In post 34 you show a 33* angle in the brake pedal arm---and stated later that you had 3/4 inch travel in master rod-----thats not a very good mech leverage ratio-looks like maybe a 3 inch arm and a 7-1 would get it out to 21 inches? 5-1 maybe 15? you can raise the pressure by a better leverage/geometry and even a smaller diameter bore master. maybe down to 7/8? there are graphs out there that show the volumes/pressure differances-------
Keep in mind there is a difference in pressure & volume, If you unhooked the caliper and put a gauge on the front and back and got the same pressure (you did) that means that you still could have a volume issue or stuck piston, as of now you know that the fronts collapse at 600 psi and the rears don't, I still believe the easiest and no cost option would be to swap calipers on one side, those fronts could collapse at 600 psi as could the rears but the volume could be to much of a difference to ever get full pressure on the rear, it would also check your plumbing (valves, etc) if the rear don't collapse on the front rotor and the front does on the rear you now simply have a stuck piston or volume issue, and all else is kosher.
It doesn't mean your booster is bad either.
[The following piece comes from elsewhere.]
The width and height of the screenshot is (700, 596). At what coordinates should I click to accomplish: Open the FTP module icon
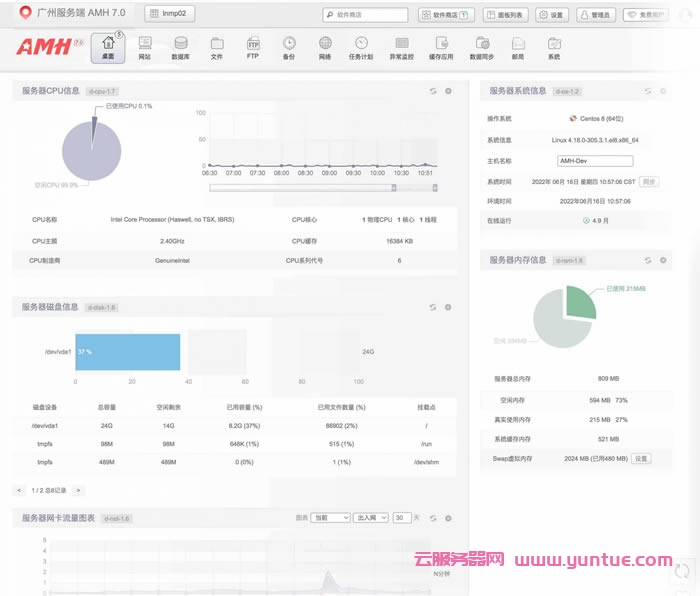click(253, 47)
A person can exert alot of force in a panic stop when his back is against the seat and he's using his legs, keep in mind that 99% of the time you don't exert full force on a brake pedal because you don't normally panic stop (normally), pedal leverage as Jerry said is mechanical advantage, as well as a smaller diameter master cylinder normally the pedal ratio is different for power brakes than non power.
stick a fork in me i'm done.
Ok I'm back on the job, it looks like I'll be doing some remodeling of brake pedal mounts and ratio. Had to walk away for a bit. Building aircraft is so much easier than getting a bunch of mismatched brake parts to work.
What I hate is that I'm going to have to cut the bracket on my frame and it's all painted etc. :(
Thanks for the help guys, I'll keep you posted.
Before you cut your pedal, did you check the power booster to master cylinder rod adjustment?